TNAE and RLNE represent the prediction errors of the 3DFDPG model and the online LS-SVM model in spatial and temporal dimensions, respectively. As shown in
Figure 24,
Figure 25,
Figure 26 and
Figure 27, in both cases, the errors of the 3DFDPG model are smaller than those of the online LS-SVM model. The reason is that the 3D fuzzy system naturally achieves temporal-spatial separation and temporal-spatial synthesis, allowing for the spatiotemporal modeling of DPS without the need for model reduction. Therefore, the 3DFDPG modeling method outperforms the online LS-SVM model. The online LS-SVM updates its model from an initial offline model. In contrast, the proposed 3DFDPG starts from scratch, relying on the interaction between the agent and the environment, with model parameters being updated adaptively.
5. Conclusions
In this paper, we proposed a 3DFDPG modeling method for online modeling of the DPSs. Reinforcement learning is learning from interactions between an environment and an agent; the 3D fuzzy system has the ability to deal with spatiotemporal data and has the universal approximation property. The reinforcement learning algorithm and the 3D fuzzy system were combined to realize the online learning. The average reward set was utilized to implement the online modeling of the DPS, so that the modeling process can run forever and have the ability to catch the situation change of the DPS. The simulation results confirmed the efficacy of the proposed 3DFDPG algorithm and its exceptional modeling performance is further emphasized by comparison with existing DPS modeling methods.

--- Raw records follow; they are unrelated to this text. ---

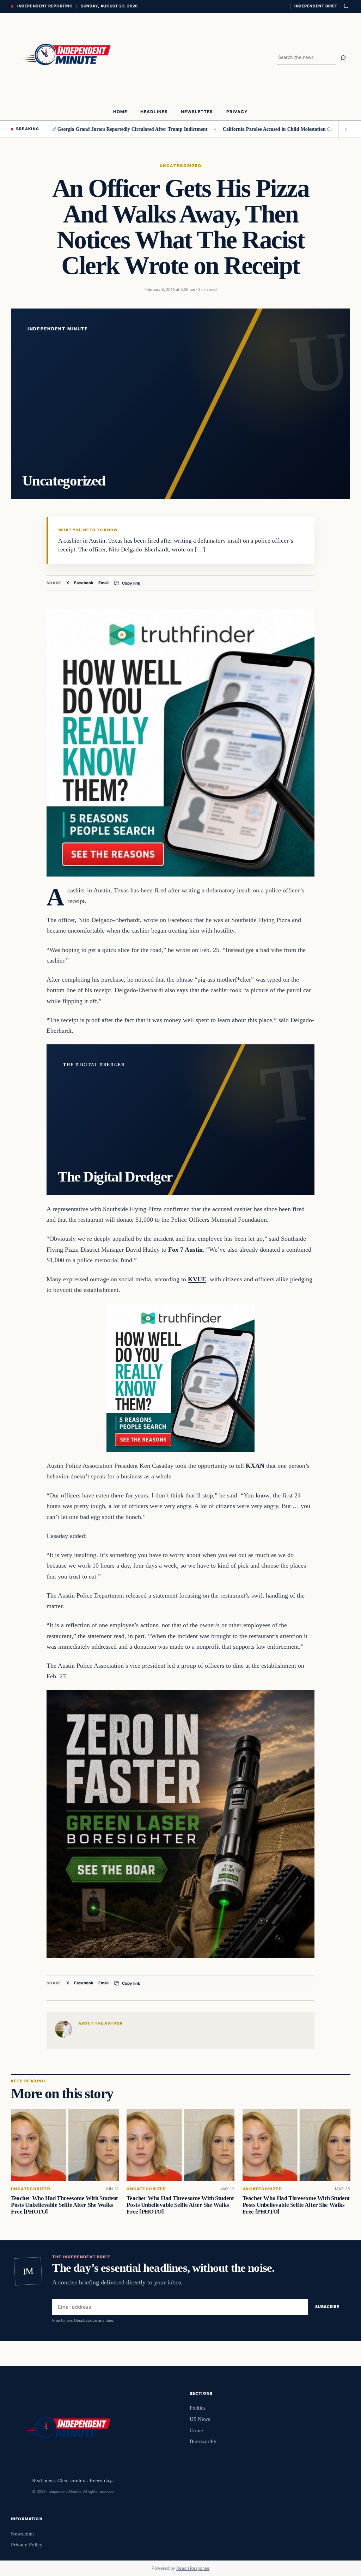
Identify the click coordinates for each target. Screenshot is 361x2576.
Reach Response (192, 2568)
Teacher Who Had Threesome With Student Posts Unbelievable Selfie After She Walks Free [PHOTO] (64, 2205)
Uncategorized (180, 165)
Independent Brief (315, 6)
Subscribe (327, 2306)
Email (103, 582)
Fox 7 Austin (185, 1249)
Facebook (83, 582)
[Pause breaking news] (344, 129)
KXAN (255, 1465)
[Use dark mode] (345, 6)
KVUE (197, 1279)
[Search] (343, 58)
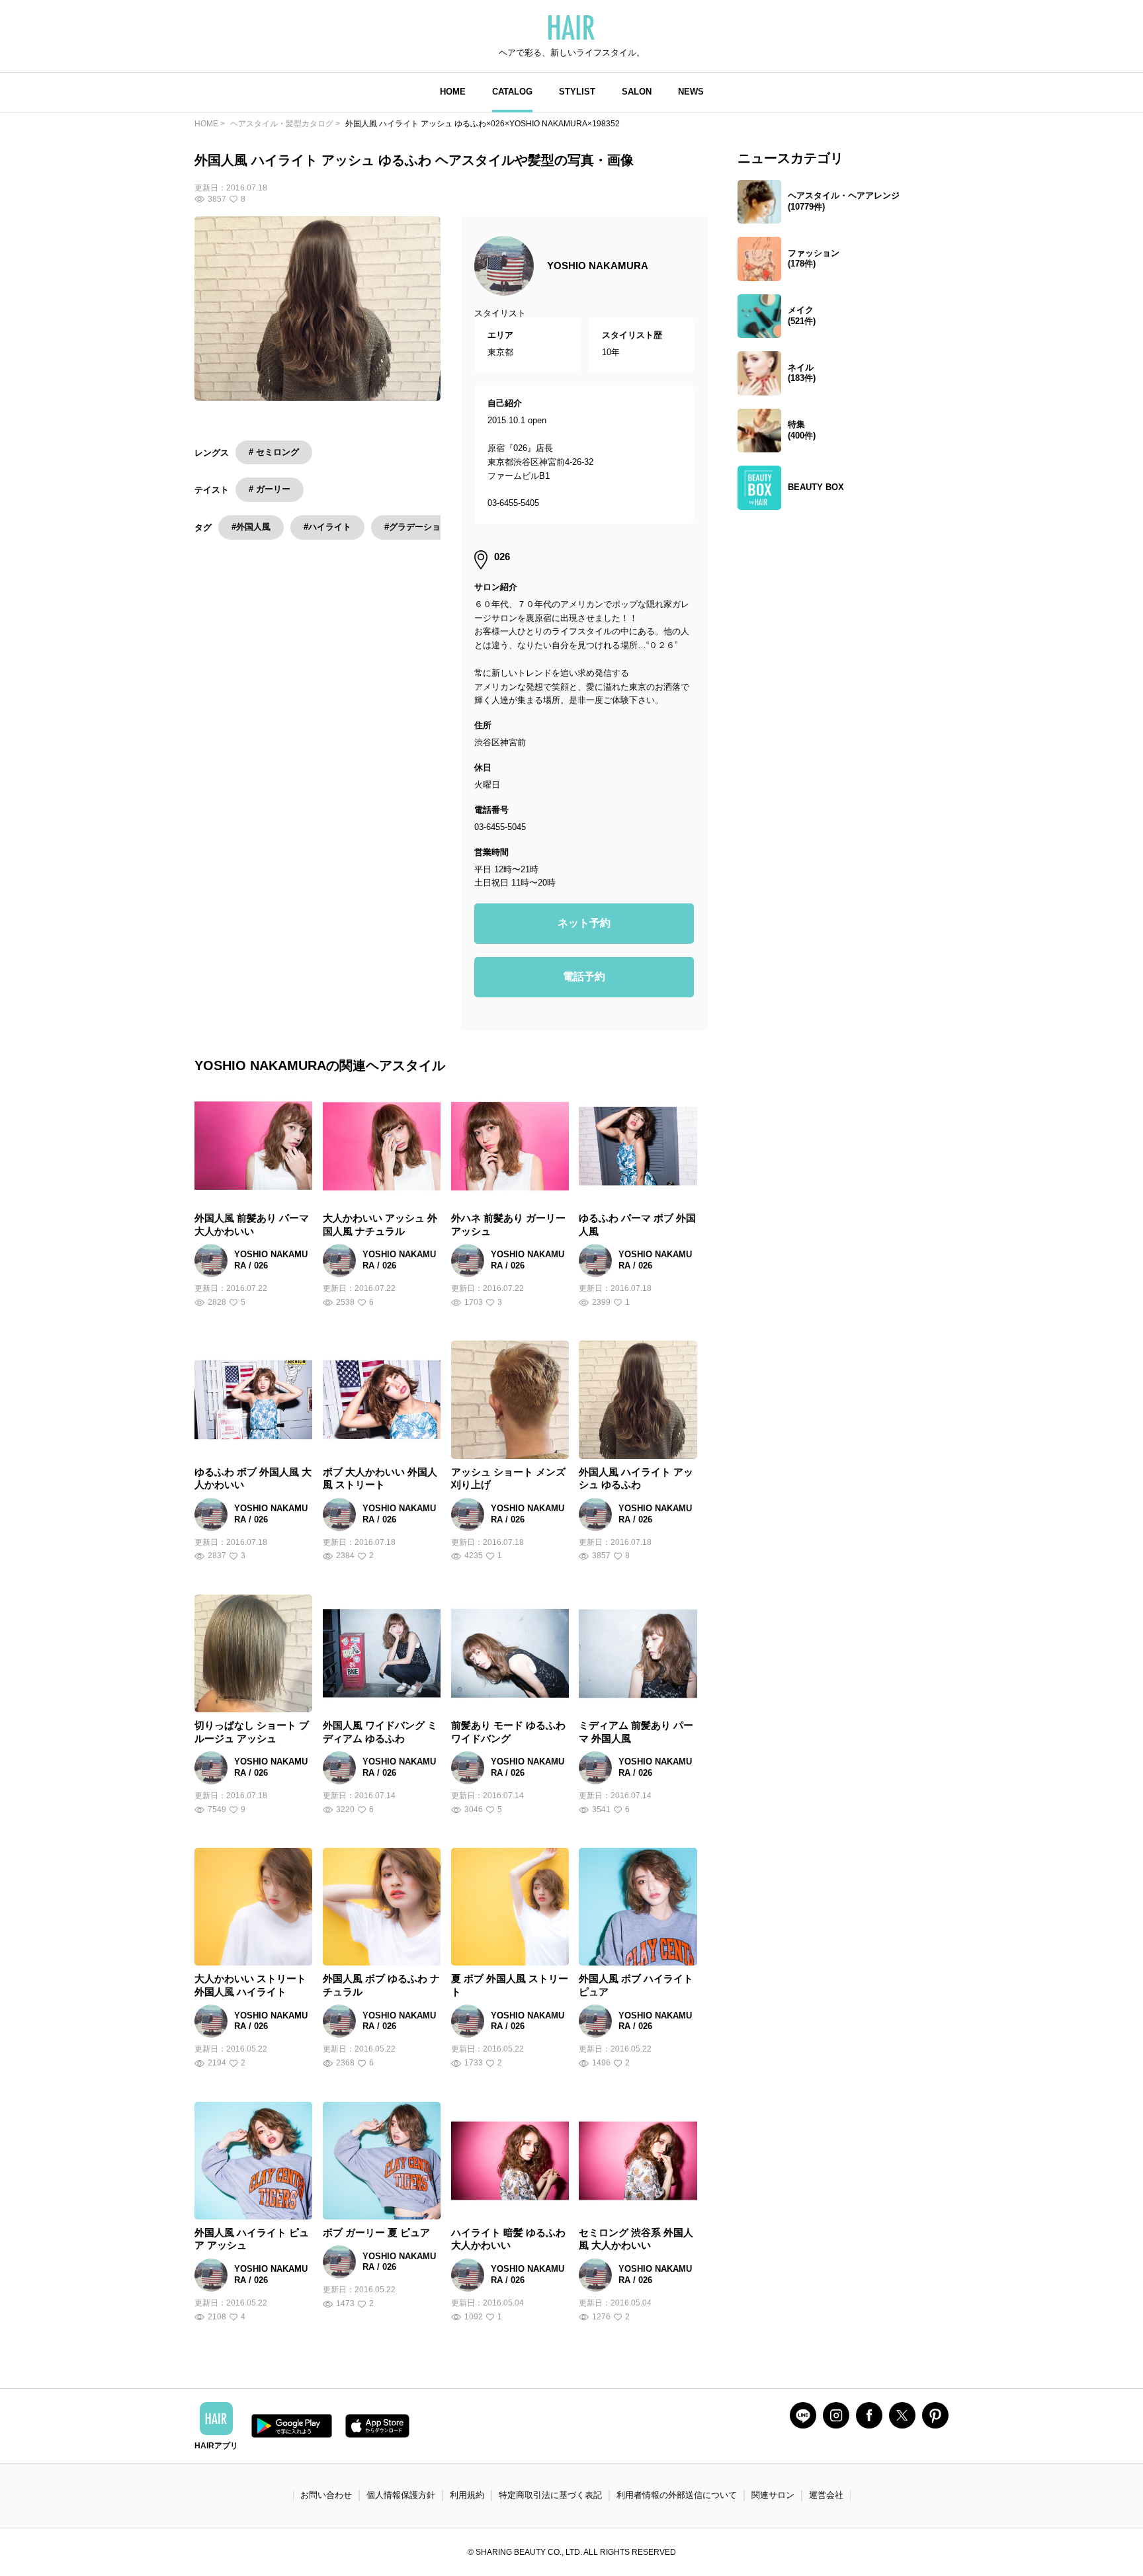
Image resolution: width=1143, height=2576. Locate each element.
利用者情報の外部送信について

Due to practical constraints, this paper applied the proposed 3DFDPG modeling method to an RTCVD simulation system, aiming to simulate the real system as closely as possible by varying parameters and adding disturbances. When applied to the real system, the benefits are as follows:
It develops a very accurate model for the actual system to serve as a reference for system optimization, control and cost reduction.
This work proposes an online modeling technique capable of swiftly indicating internal or external component failures inside the system, hence furnishing engineers with accurate fault-localization data.
The proposed online modeling method can model the real system from scratch without human intervention, facilitating system modeling.
Although the proposed online modeling algorithm achieved good results, there are two limitations, which need to be solved in future work. Firstly, the 3D fuzzy system used in this paper has a fixed structure and lacks flexibility. In future work, a dynamic variable structure 3D fuzzy system will be investigated. Secondly, the reinforcement learning algorithm based on DPG used in this paper is somewhat insufficient in terms of action exploration and may become trapped in local optimal policies. In future work, the feasibility of using reinforcement learning algorithms based on stochastic policies will be explored. Finally, we plan to apply the proposed online modeling method to a real industrial system, for instance a rotary hearth furnace system.